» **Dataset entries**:
-*-
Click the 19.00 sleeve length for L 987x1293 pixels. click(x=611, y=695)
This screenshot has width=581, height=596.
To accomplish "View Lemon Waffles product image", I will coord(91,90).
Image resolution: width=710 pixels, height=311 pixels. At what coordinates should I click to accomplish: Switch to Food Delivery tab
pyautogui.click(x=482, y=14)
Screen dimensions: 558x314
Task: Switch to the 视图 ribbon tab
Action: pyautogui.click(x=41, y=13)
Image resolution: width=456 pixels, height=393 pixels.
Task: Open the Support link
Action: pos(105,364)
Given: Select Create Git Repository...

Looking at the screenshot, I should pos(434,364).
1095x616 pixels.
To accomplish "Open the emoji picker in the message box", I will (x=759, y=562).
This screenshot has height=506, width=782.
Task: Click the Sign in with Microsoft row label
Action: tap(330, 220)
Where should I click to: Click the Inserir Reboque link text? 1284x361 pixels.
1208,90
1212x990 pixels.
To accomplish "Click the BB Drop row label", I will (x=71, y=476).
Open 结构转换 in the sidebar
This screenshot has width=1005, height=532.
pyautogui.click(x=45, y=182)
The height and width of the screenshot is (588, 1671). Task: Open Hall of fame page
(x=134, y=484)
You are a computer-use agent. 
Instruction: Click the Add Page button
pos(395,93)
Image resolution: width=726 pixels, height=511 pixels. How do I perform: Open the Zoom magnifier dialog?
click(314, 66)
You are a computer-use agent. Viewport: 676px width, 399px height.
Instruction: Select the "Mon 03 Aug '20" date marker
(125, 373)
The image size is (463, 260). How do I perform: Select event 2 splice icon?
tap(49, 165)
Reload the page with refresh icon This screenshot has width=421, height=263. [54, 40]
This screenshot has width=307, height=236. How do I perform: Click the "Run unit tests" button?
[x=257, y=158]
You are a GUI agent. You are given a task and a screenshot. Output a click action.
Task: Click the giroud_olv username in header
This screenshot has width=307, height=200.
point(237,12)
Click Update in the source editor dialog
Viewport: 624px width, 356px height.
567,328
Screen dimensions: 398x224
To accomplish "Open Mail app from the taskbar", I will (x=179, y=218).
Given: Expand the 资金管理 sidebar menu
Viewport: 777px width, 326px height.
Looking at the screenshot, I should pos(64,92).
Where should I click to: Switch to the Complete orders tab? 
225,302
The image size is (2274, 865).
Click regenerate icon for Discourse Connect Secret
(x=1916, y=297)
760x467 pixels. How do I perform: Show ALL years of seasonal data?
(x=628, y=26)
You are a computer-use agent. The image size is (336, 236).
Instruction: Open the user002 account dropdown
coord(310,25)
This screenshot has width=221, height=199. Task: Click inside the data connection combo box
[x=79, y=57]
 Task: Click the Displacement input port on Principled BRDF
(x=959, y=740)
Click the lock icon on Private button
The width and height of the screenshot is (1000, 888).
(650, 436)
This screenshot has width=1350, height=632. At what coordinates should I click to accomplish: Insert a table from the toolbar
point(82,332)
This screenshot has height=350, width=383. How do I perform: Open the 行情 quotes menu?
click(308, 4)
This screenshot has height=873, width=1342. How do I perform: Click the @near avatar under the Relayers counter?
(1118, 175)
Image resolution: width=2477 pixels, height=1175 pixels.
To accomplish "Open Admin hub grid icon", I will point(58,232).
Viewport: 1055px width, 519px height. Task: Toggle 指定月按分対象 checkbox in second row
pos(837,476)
-*-
» **DESCRIPTION OF THE TASK**: Copy the records above line for line, with no changes.

» **TASK SOLUTION**:
Click the 19.00 sleeve length for L 987x1293 pixels. click(x=611, y=695)
This screenshot has width=581, height=596.
To accomplish "View Lemon Waffles product image", I will coord(91,90).
Image resolution: width=710 pixels, height=311 pixels. At what coordinates should I click to accomplish: Switch to Food Delivery tab
pyautogui.click(x=482, y=14)
Screen dimensions: 558x314
Task: Switch to the 视图 ribbon tab
Action: pyautogui.click(x=41, y=13)
Image resolution: width=456 pixels, height=393 pixels.
Task: Open the Support link
Action: pos(105,364)
Given: Select Create Git Repository...

Looking at the screenshot, I should pos(434,364).
1095x616 pixels.
To accomplish "Open the emoji picker in the message box", I will (x=759, y=562).
This screenshot has height=506, width=782.
Task: Click the Sign in with Microsoft row label
Action: tap(330, 220)
Where should I click to: Click the Inserir Reboque link text? 1284x361 pixels.
1208,90
1212x990 pixels.
To accomplish "Click the BB Drop row label", I will (x=71, y=476).
Open 结构转换 in the sidebar
This screenshot has width=1005, height=532.
pyautogui.click(x=45, y=182)
The height and width of the screenshot is (588, 1671). Task: Open Hall of fame page
(x=134, y=484)
You are a computer-use agent. 
Instruction: Click the Add Page button
pos(395,93)
Image resolution: width=726 pixels, height=511 pixels. How do I perform: Open the Zoom magnifier dialog?
click(314, 66)
You are a computer-use agent. Viewport: 676px width, 399px height.
Instruction: Select the "Mon 03 Aug '20" date marker
(125, 373)
The image size is (463, 260). How do I perform: Select event 2 splice icon?
tap(49, 165)
Reload the page with refresh icon This screenshot has width=421, height=263. [54, 40]
This screenshot has width=307, height=236. How do I perform: Click the "Run unit tests" button?
[x=257, y=158]
You are a GUI agent. You are given a task and a screenshot. Output a click action.
Task: Click the giroud_olv username in header
This screenshot has width=307, height=200.
point(237,12)
Click Update in the source editor dialog
Viewport: 624px width, 356px height.
567,328
Screen dimensions: 398x224
To accomplish "Open Mail app from the taskbar", I will (x=179, y=218).
Given: Expand the 资金管理 sidebar menu
Viewport: 777px width, 326px height.
Looking at the screenshot, I should pos(64,92).
Where should I click to: Switch to the Complete orders tab? 
225,302
The image size is (2274, 865).
Click regenerate icon for Discourse Connect Secret
(x=1916, y=297)
760x467 pixels. How do I perform: Show ALL years of seasonal data?
(x=628, y=26)
You are a computer-use agent. The image size is (336, 236).
Instruction: Open the user002 account dropdown
coord(310,25)
This screenshot has width=221, height=199. Task: Click inside the data connection combo box
[x=79, y=57]
 Task: Click the Displacement input port on Principled BRDF
(x=959, y=740)
Click the lock icon on Private button
The width and height of the screenshot is (1000, 888).
(650, 436)
This screenshot has width=1350, height=632. At what coordinates should I click to accomplish: Insert a table from the toolbar
point(82,332)
This screenshot has height=350, width=383. How do I perform: Open the 行情 quotes menu?
click(308, 4)
This screenshot has height=873, width=1342. How do I perform: Click the @near avatar under the Relayers counter?
(1118, 175)
Image resolution: width=2477 pixels, height=1175 pixels.
To accomplish "Open Admin hub grid icon", I will point(58,232).
Viewport: 1055px width, 519px height. Task: Toggle 指定月按分対象 checkbox in second row
pos(837,476)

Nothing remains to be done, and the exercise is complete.